**EXERCISE MATERIALS**

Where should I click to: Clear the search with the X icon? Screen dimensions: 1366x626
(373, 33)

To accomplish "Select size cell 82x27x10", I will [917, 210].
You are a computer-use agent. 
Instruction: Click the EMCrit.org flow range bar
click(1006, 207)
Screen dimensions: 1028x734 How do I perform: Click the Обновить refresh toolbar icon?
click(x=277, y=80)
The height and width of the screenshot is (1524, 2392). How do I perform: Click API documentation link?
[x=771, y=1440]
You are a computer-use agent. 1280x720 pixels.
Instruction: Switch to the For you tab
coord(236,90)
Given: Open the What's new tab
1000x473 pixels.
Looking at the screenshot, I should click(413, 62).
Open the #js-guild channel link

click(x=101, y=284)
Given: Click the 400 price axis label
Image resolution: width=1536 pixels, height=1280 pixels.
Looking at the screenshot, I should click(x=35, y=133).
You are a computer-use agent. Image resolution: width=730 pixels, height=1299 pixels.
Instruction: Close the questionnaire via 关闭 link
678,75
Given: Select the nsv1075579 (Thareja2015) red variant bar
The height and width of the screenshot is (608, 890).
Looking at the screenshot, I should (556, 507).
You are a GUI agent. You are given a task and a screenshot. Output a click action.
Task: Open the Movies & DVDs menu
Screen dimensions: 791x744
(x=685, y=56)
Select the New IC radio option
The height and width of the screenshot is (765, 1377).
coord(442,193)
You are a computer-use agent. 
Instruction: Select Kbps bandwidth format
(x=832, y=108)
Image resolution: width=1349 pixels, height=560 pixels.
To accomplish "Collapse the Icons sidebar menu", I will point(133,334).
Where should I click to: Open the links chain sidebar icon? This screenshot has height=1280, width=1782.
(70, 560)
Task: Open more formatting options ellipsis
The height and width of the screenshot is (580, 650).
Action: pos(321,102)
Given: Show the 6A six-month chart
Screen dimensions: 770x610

**TASK TO COMPLETE**
From the line holding "Given: Open the What's new tab" to the line holding "Task: Open the Movies & DVDs menu", inclusive, restate each line above exactly as written.

**EXERCISE ANSWER**
Given: Open the What's new tab
1000x473 pixels.
Looking at the screenshot, I should click(413, 62).
Open the #js-guild channel link

click(x=101, y=284)
Given: Click the 400 price axis label
Image resolution: width=1536 pixels, height=1280 pixels.
Looking at the screenshot, I should click(x=35, y=133).
You are a computer-use agent. Image resolution: width=730 pixels, height=1299 pixels.
Instruction: Close the questionnaire via 关闭 link
678,75
Given: Select the nsv1075579 (Thareja2015) red variant bar
The height and width of the screenshot is (608, 890).
Looking at the screenshot, I should (556, 507).
You are a GUI agent. You are given a task and a screenshot. Output a click action.
Task: Open the Movies & DVDs menu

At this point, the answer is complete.